We love media. It is undeniable. The average US adult spends less than 3½ waking hours in a day not engaging in media. Sounds crazy, but the numbers don’t lie.
There are 24 hours in a day, and according to the Bureau of Labor Statistics the average American sleeps 8.8 hours a night. That leaves roughly 15.2 waking hours. According to eMarketer, US adults spend over 12 hours daily with media, and 47% of those hours are spent with digital media. Wow. Only 3.2 hours without media! That is scary for the future of face-to-face conversation in this country, but represents a significant opportunity for marketers.
Stand in line at Starbucks and you will see everyone on their phones. Jump on a train or a subway, and everyone is glued to a screen. We can’t walk down the street without seeing a blue screen pop up as folks walk by. Screens are everywhere.
With so much screen time, how is a marketer to most effectively communicate with prospects?
According to Forrester, 80% of business decision makers prefer to get information about a company in the form of articles versus an advertisement. According to Shareaholic, 70% of people in the U.S. want to learn about products through content rather than through traditional advertising. Smart marketers know content marketing is critical to business success. According to the Content Marketing Institute 87% of B2B content marketers and 77% of B2C content marketers use content marketing.
Media. Content. The marriage of these reflects the market trends we are seeing, and represents an effective way for you to engage with your target audiences. This leads, though, to the question of how best to accomplish the integration of media and content.
Introducing Native Advertising
The merging of media and content has lead to what’s called “native advertising,” in which the form and function of an ad mirrors that of the platform on which it appears. And native advertising is fast gaining momentum. According to IPG Media Lab and Sharethrough, people are now spending almost the same amount of time reading native ad content as editorial content. eMarketer estimates that the market for native ads in the US will be worth roughly $5 billion by 2017.
Does that mean banner ads are dead? Not necessarily, but the case can be made that native advertising would deck banner ads in a street fight any day of the week. Check out these stats:
- A study by Yahoo! found that native ads drove a 3.6x lift in branded search vs. conventional ads. And the same study found that 60% of consumers “feel positive” about the format.

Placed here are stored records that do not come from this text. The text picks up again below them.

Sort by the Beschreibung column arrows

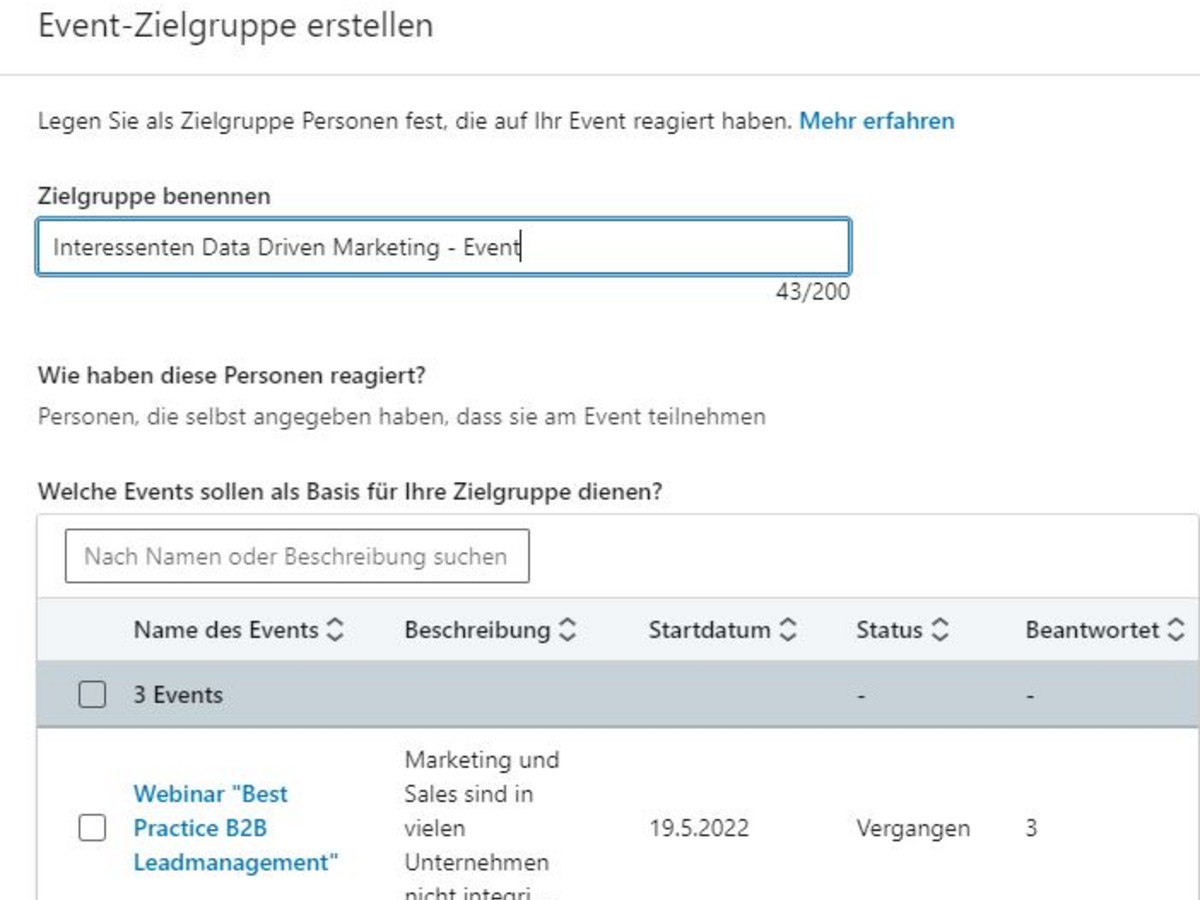567,630
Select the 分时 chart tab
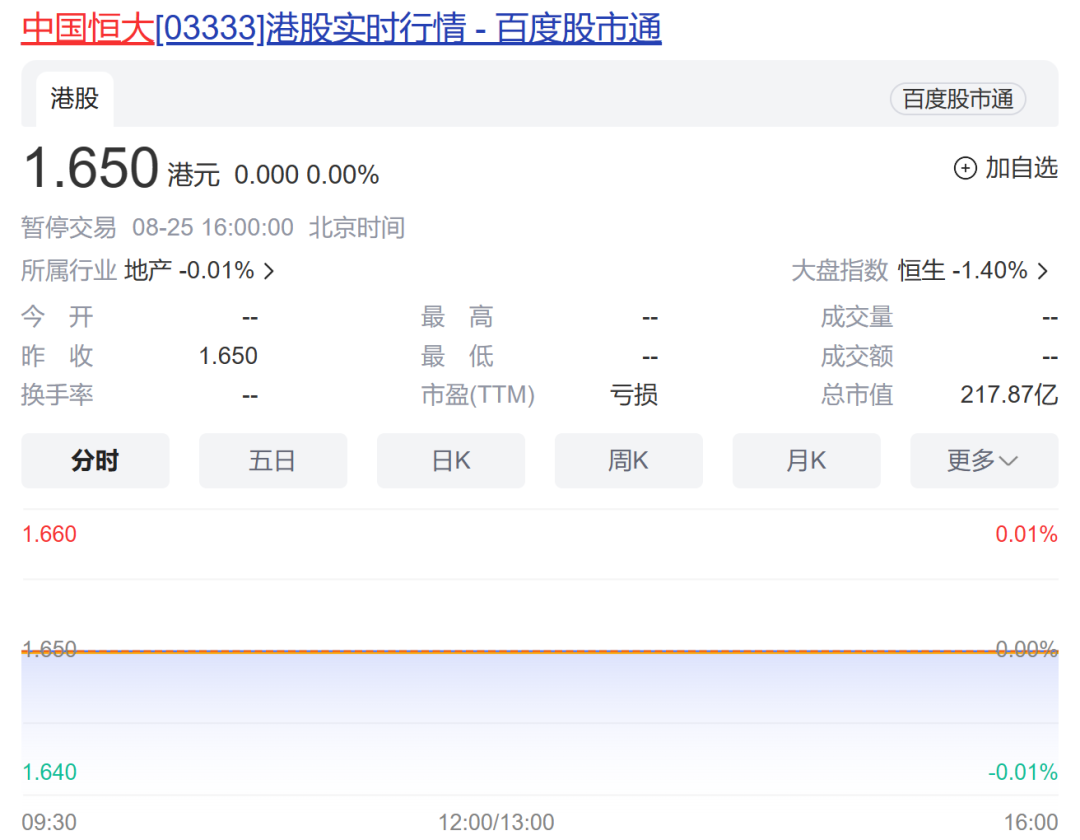The width and height of the screenshot is (1080, 840). 95,460
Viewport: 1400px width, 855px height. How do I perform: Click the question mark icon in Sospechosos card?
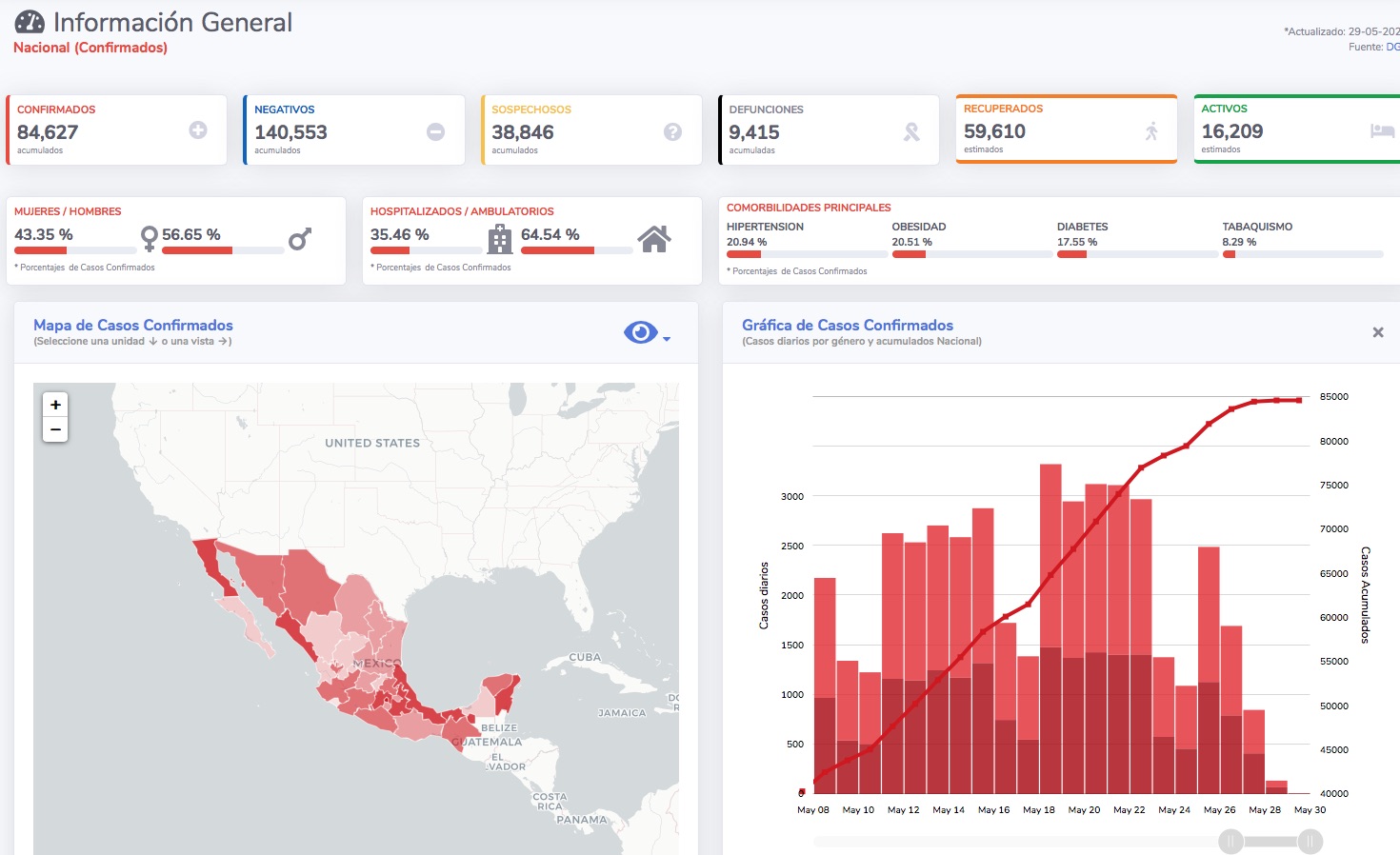[672, 131]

- Consumers are 25% more likely to look at a native ad than at a banner, and they look at them 53% more frequently. They check native ads out 4.1 times per session on average, versus 2.7 times for banners, according to Jeff Bercovici of Forbes.
- Brands are jumping on board, too. CMO.com reported GE’s native advertising campaign resulted in a CTR of 8%, while on the flip side GE’s display advertising CTR average was 0.19%.
What Are You Waiting For?
Clearly, marketers should test native advertising as part of their marketing mix. However, many marketers still shy away. Why? The National Advertisers 2015 Survey Report states that the top barriers to participating in native advertising are that marketers just don’t know enough about native advertising and they have transparency concerns.
Over time, these concerns should be naturally addressed as native advertising becomes more commonplace. In testing native advertising, though, it’s important that you approach it intelligently. To that end, the following are the two most critical components to native advertising success:
- Be transparent. Ensure that any publisher you advertise with clearly labels the content as an advertisement or sponsored content.
- Measure performance and adjust accordingly. Take it beyond typical metrics like CTR and conversion rate. Measure engagement with your content and how that engagement translates into loyal customers for the greatest lifetime value.
Measuring Native Advertising Performance
On the topic of measurement, Upworthy created a robust platform to measure engagement with native advertising on their site. They explain this engagement as “attention minutes, a fine-grained and unforgiving metric that tells us whether people are really engaged with our content or whether they’ve moved on to the next thing.”
Attention minutes takes engagement to the next level, looking at total attention on site, per day, week, hour, etc. and total attention per piece. Total attention per piece is a mix of how the user engages with a piece of content, for example, when a user watches a video, how long they watch a video, and if they watch the entire video.
Evaluate the analytics you have available. Look at the time consumers spend with each of your content pieces, and how and when they consume and share it. Then optimize.
Remember, media & content, media & content, media & content. If you have yet to try native advertising, start testing it as part of your overall marketing mix. Identify content platforms which make the most sense for your particular target audiences, and remember to measure performance as granularly as possible.